▶ [What you need to do] Check every line below for the word "computer" and copy each one that has it.

(Stored items)
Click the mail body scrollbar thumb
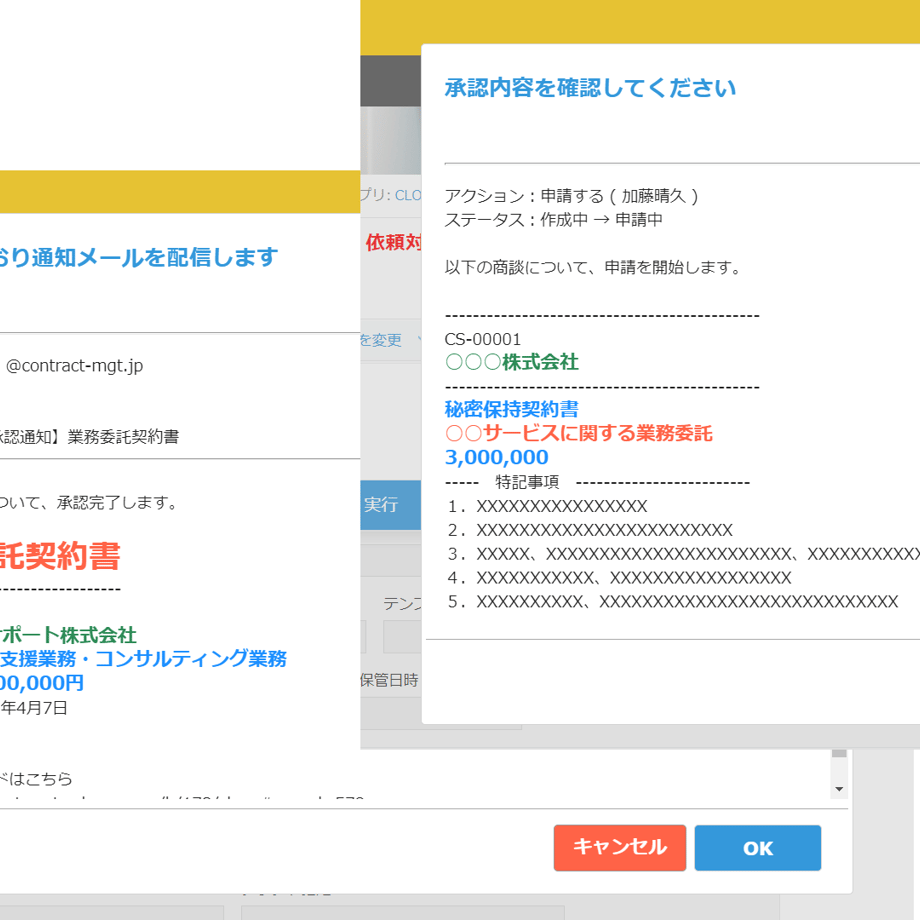Image resolution: width=920 pixels, height=920 pixels. coord(839,754)
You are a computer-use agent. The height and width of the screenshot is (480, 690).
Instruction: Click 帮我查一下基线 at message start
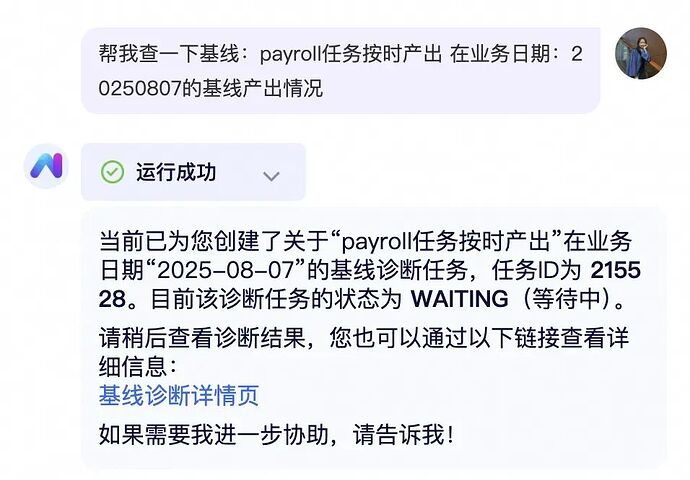pos(169,55)
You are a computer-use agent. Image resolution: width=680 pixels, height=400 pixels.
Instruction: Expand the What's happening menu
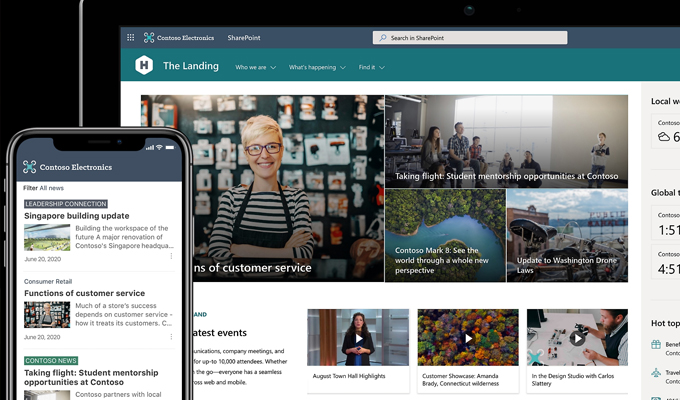pos(317,68)
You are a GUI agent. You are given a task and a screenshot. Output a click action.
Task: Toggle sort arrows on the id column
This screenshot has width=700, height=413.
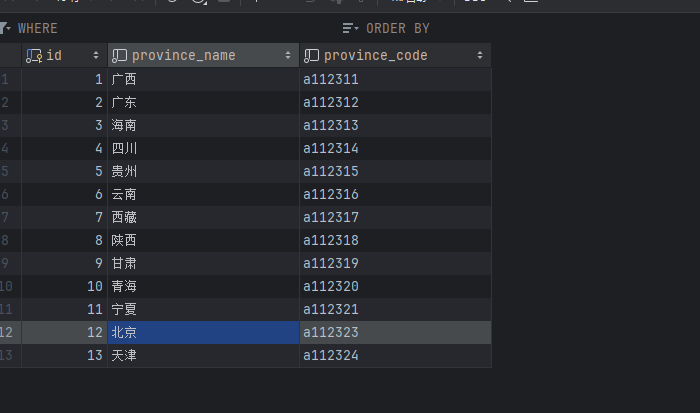click(96, 56)
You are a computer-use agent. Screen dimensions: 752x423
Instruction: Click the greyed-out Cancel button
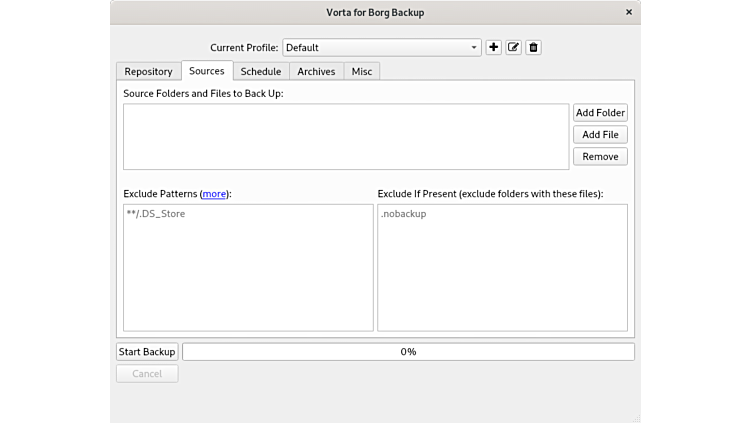tap(147, 374)
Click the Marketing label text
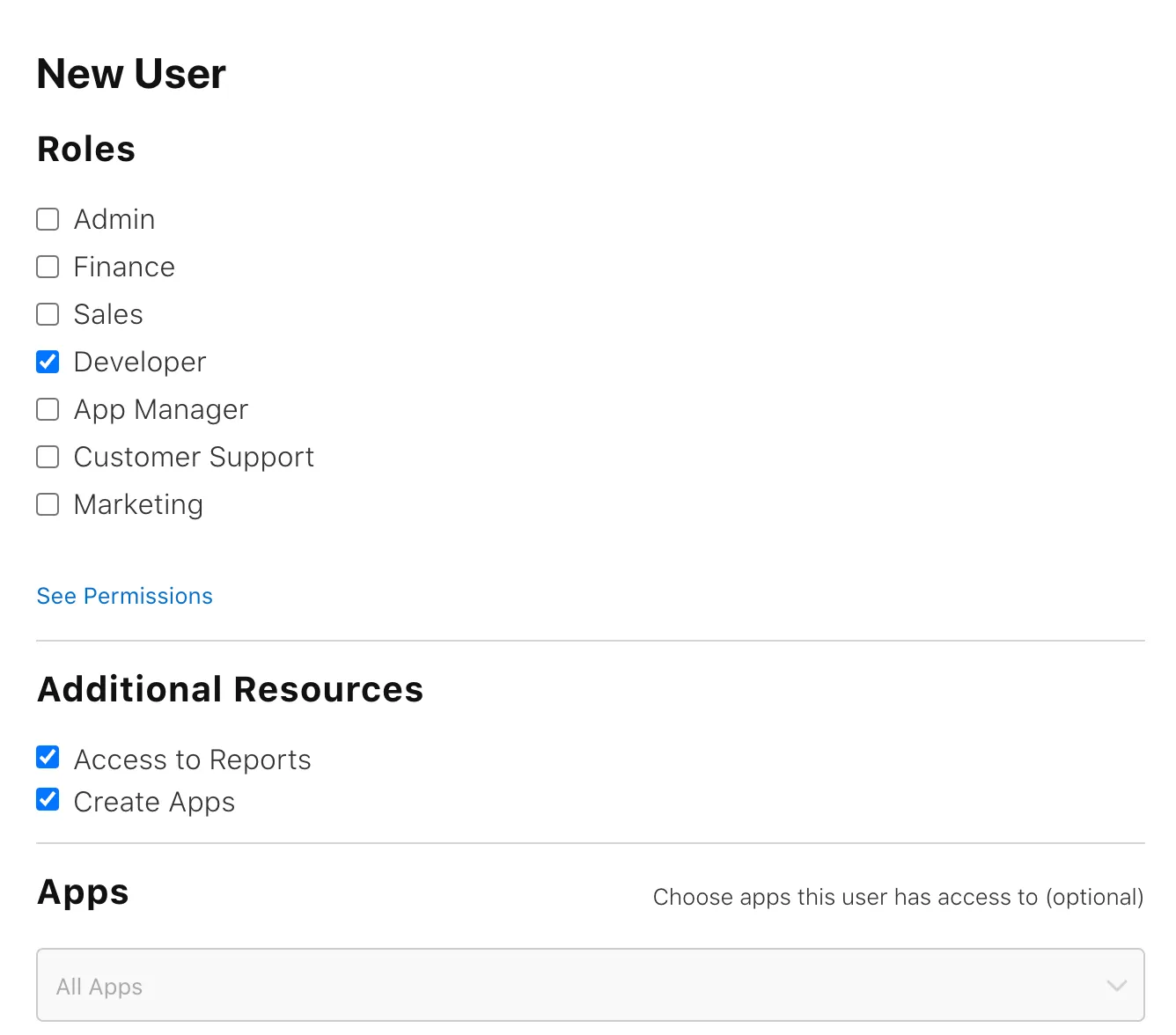The height and width of the screenshot is (1035, 1176). pos(138,504)
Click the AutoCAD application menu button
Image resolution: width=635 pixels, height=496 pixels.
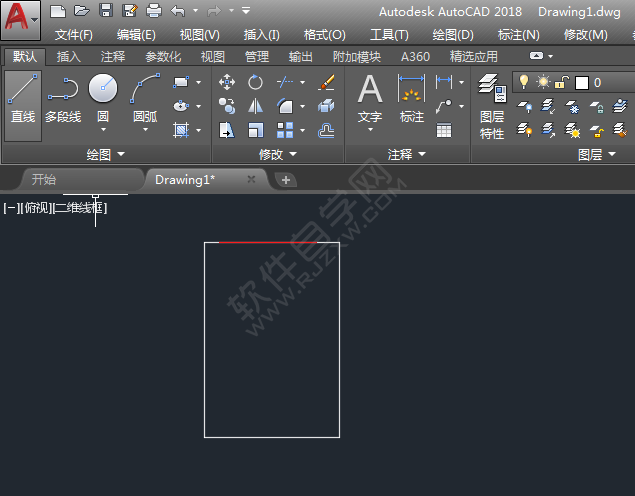click(x=21, y=19)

▶ [Completed exercise]
You are a computer-use agent. The height and width of the screenshot is (480, 690).
You are a computer-use agent. Image resolution: width=680 pixels, height=400 pixels.
You are a computer-use agent. Screen dimensions: 752x423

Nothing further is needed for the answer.